Si ton chien ou ton chat ne saute plus comme avant ou se fatigue plus vite, tu n’es pas seul. Avec l’âge, son métabolisme ralentit et son organisme ne traite plus l’énergie ni les nutriments comme lorsqu’il était jeune. Le véritable défi n’est pas seulement de réduire la quantité de nourriture, mais d’en améliorer la qualité. Les protéines à haute biodisponibilité et le contrôle calorique sont essentiels pour éviter la sarcopénie, l’obésité ou même les carences nutritionnelles.
L’obésité est l’un des ennemis silencieux les plus fréquents en gériatrie vétérinaire. Mais attention : restreindre le régime sans contrôle peut être tout aussi nuisible. Il ne s’agit pas seulement de maigrir, mais de préserver la masse maigre et d’éviter la malnutrition énergétique-protéique.
Un régime bien ajusté doit tenir compte de facteurs tels que le niveau d’activité, les comorbidités présentes et les changements de composition corporelle.
L’objectif est de maintenir une condition corporelle idéale (BCS entre 4 et 5 sur 9), avec suffisamment d’énergie pour les fonctions vitales, mais sans calories vides ni excès lipidiques.
Une idée reçue très répandue consiste à réduire les protéines avec l’âge « pour ne pas forcer les reins ». En réalité, il existe de moins en moins de preuves que les protéines puissent endommager les reins. S’il n’existe pas de pathologie rénale diagnostiquée, cette réduction peut même accélérer la perte musculaire. Les chiens et chats seniors ont besoin de protéines de haute qualité et biodisponibilité, comme celles du poulet, de l’œuf ou du poisson, pour maintenir leur intégrité musculaire et leur réponse immunitaire.
La leucine, un acide aminé essentiel, joue un rôle clé dans l’activation de la synthèse des protéines musculaires. Les régimes enrichis en leucine aident à contrer la sarcopénie.
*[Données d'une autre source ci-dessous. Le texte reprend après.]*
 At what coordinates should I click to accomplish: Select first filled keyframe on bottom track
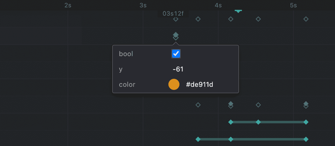click(x=198, y=139)
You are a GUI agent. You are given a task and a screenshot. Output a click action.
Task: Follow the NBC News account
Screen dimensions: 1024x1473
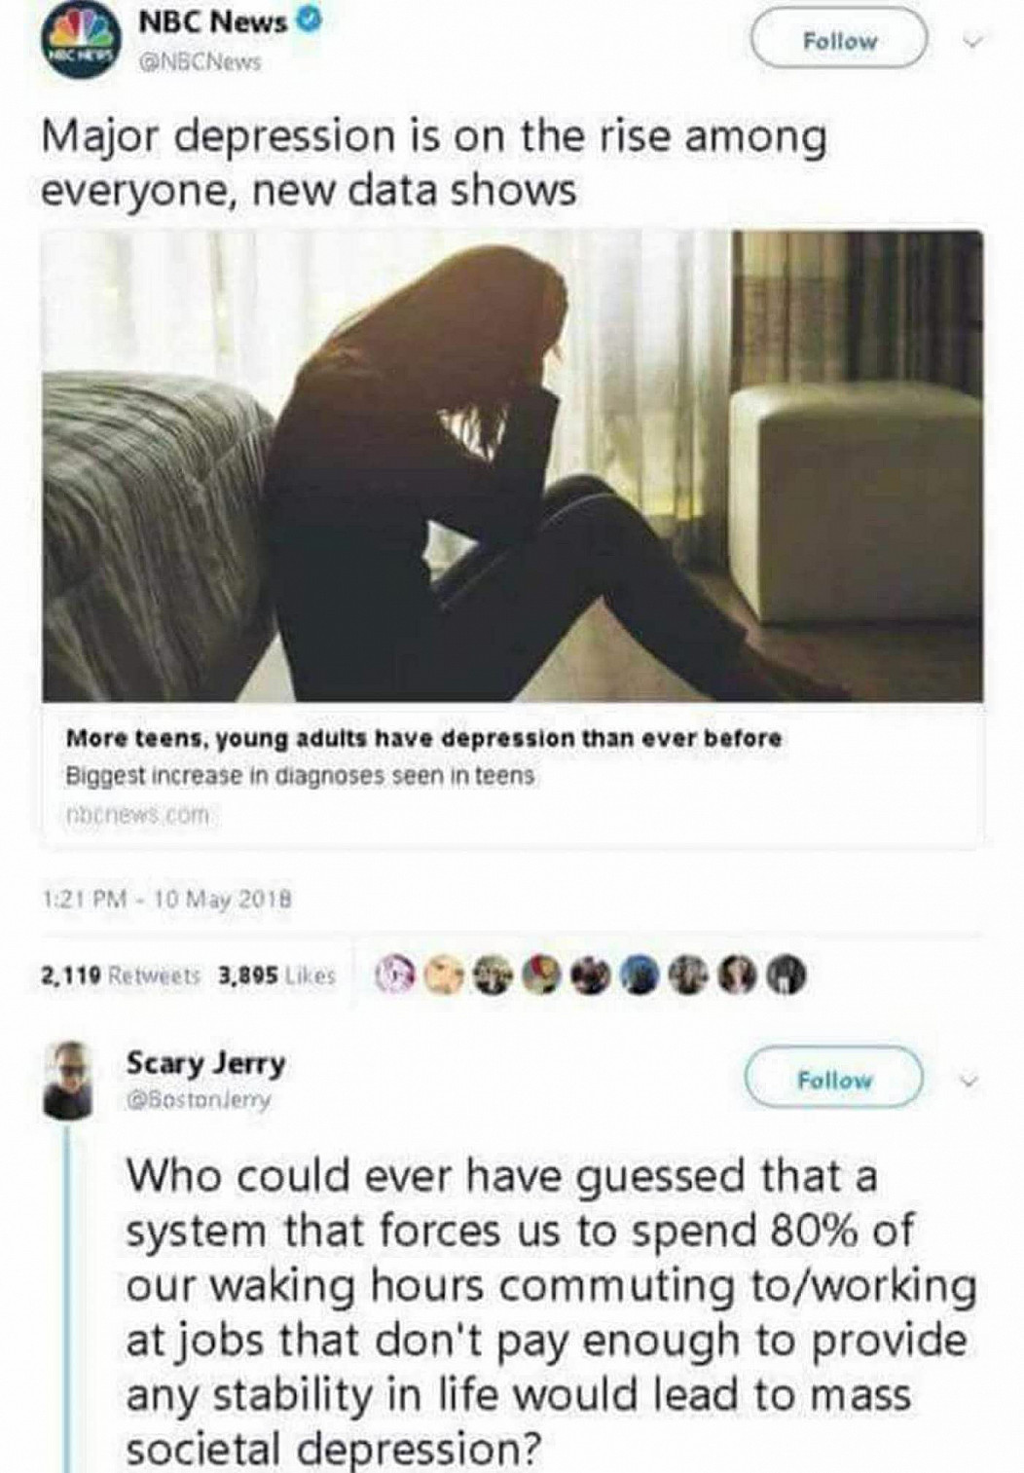click(x=839, y=41)
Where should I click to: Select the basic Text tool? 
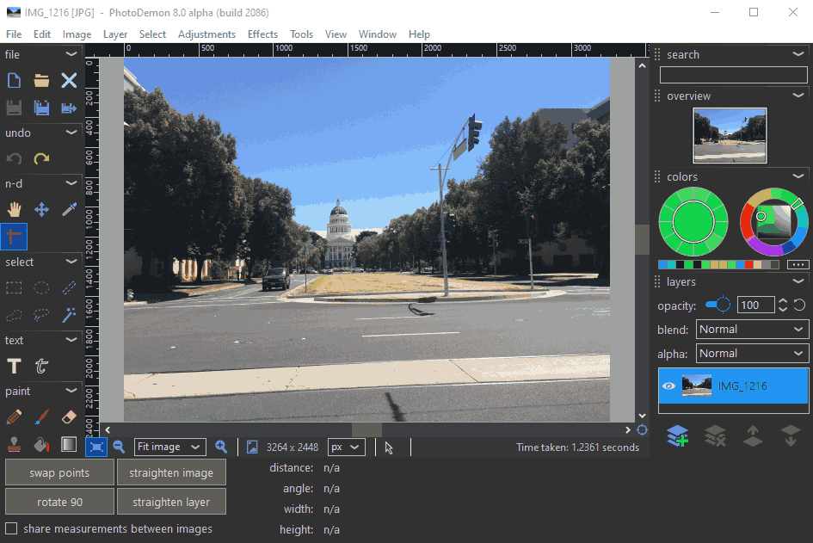pos(14,367)
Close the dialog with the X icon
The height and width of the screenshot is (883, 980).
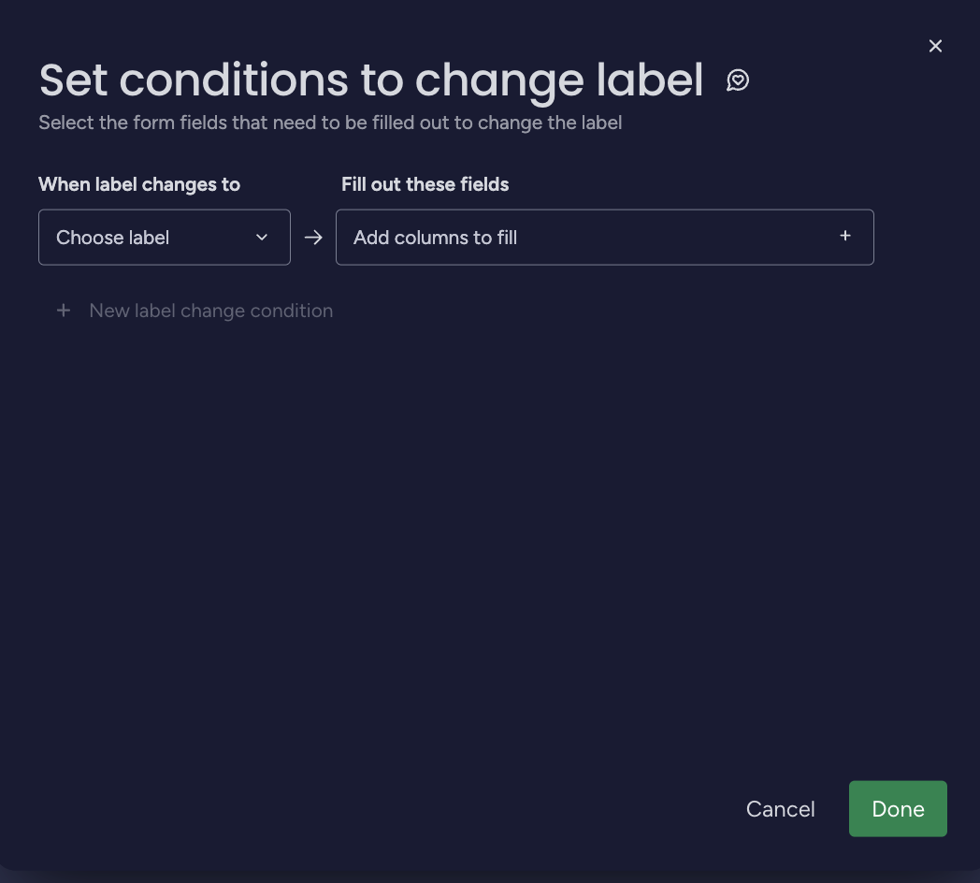[x=935, y=46]
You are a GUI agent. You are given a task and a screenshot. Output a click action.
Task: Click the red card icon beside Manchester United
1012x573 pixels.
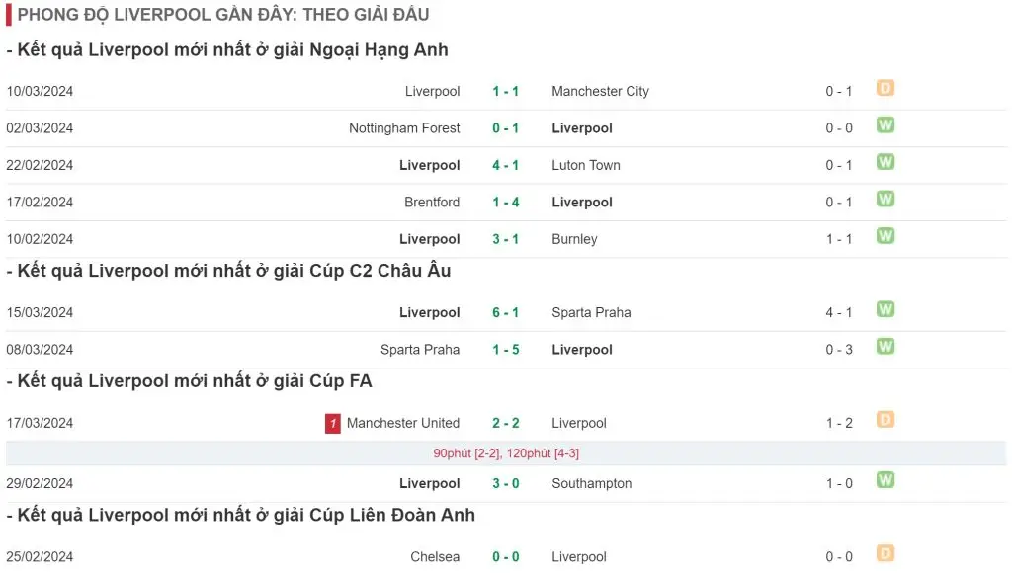pyautogui.click(x=332, y=423)
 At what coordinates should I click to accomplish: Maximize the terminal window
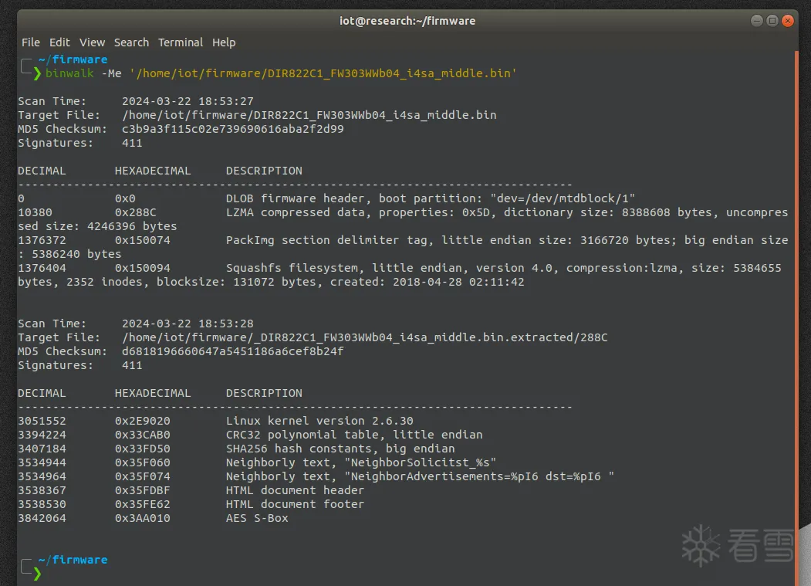click(x=772, y=21)
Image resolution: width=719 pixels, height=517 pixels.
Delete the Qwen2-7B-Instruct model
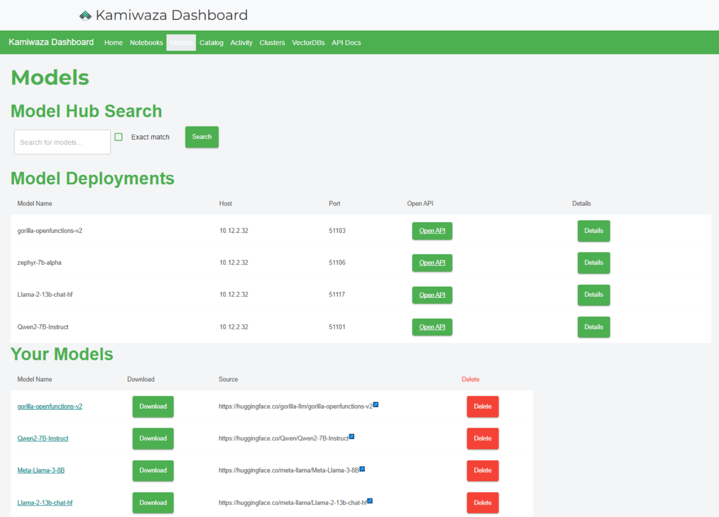483,439
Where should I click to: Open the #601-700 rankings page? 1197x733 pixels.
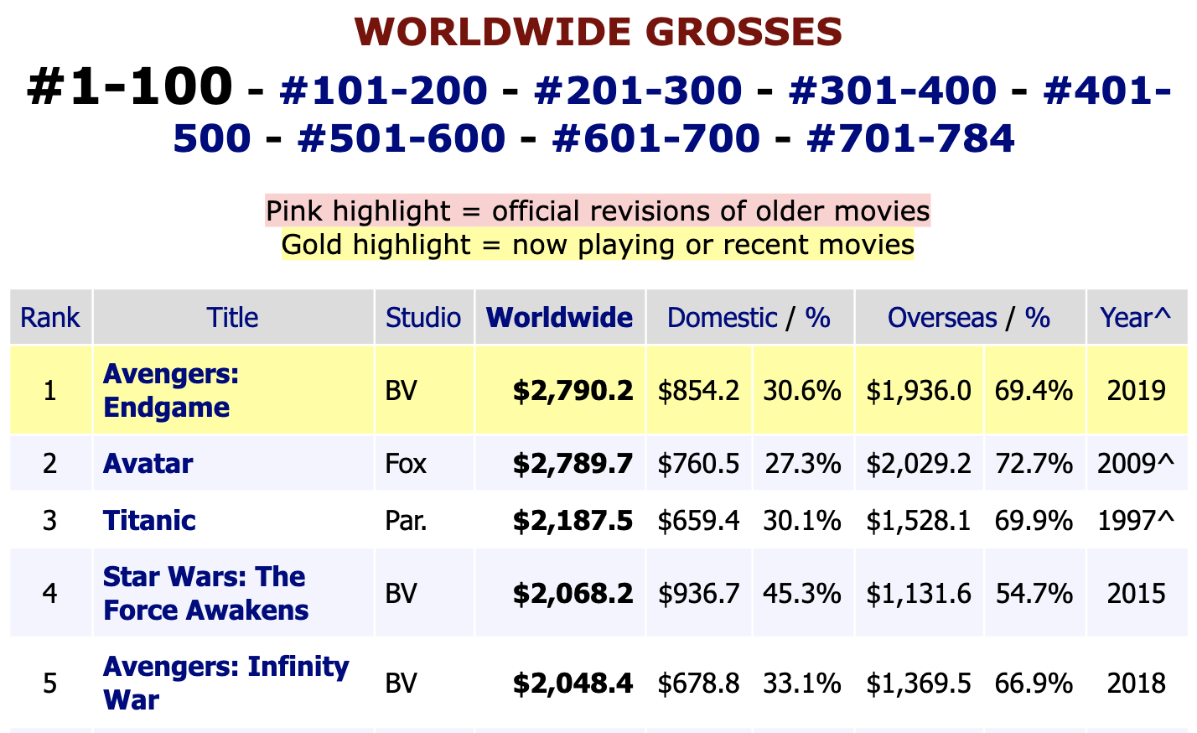click(x=656, y=138)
En gériatrie, le muscle est synonyme de fonctionnalité. Bien le nourrir fait partie de la prévention contre le vieillissement accéléré. Et si ton compagnon ronronne ou aboie de joie… c’est bon signe !
Il y a à peine 30 ans, parler de nutrition gériatrique en médecine vétérinaire relevait de la science-fiction. Les croquettes étaient généralistes et le vieillissement, inévitable. Aujourd’hui, nous savons qu’une alimentation précisément formulée peut prolonger la vitalité, prévenir les maladies et maintenir la fonctionnalité pendant plusieurs années. Bien manger, à ce stade, est un véritable acte de médecine préventive.
Mais tout aliment étiqueté « senior » n’est pas automatiquement le plus adapté. Beaucoup réduisent les calories… mais aussi la densité protéique et les nutriments fonctionnels. Moins d’énergie, moins de protéines, moins de vie. C’est pourquoi il est essentiel de consulter le vétérinaire afin de choisir une formule adaptée au profil métabolique et clinique de chaque animal, et même d’envisager l’inclusion de compléments fonctionnels si l’alimentation seule ne couvre pas tous les besoins.
Les chats âgés présentent souvent une capacité digestive réduite pour les graisses, de sorte qu’une alimentation avec des lipides hautement digestibles (comme l’huile de poisson purifiée) peut être mieux tolérée.
Ton compagnon de siestes prend peut-être de l’âge, mais cela ne signifie pas qu’il doive se nourrir uniquement de croquettes light. Un examen gériatrique complet permet d’évaluer si ce type de régime lui convient ou s’il nécessite une approche plus personnalisée, incluant des protéines de qualité et un soutien fonctionnel.
Le bilan gériatrique va bien au-delà du stéthoscope. Une évaluation nutritionnelle détaillée peut révéler une perte de masse musculaire, des changements dans l’absorption intestinale ou des altérations du métabolisme protéique qui ne sont pas visibles à l’œil nu.
Lors de ces consultations personnalisées, le vétérinaire peut ajuster le régime, recommander des examens complémentaires et concevoir un plan nutritionnel qui prolonge la vitalité et la qualité de vie de l’animal.
De nombreux chiens et chats âgés présentent des maladies chroniques : arthrose, insuffisance rénale, hyperthyroïdie, MII (maladie inflammatoire intestinale) ou même des néoplasies. Dans ces cas, l’alimentation doit être ajustée de façon individualisée. La personnalisation diététique est essentielle à ce stade de la vie.
Chez les chats âgés, l’odorat diminue, ce qui peut réduire l’appétit. C’est pourquoi les aliments humides légèrement réchauffés (autour de 38 °C) peuvent améliorer significativement la prise alimentaire volontaire.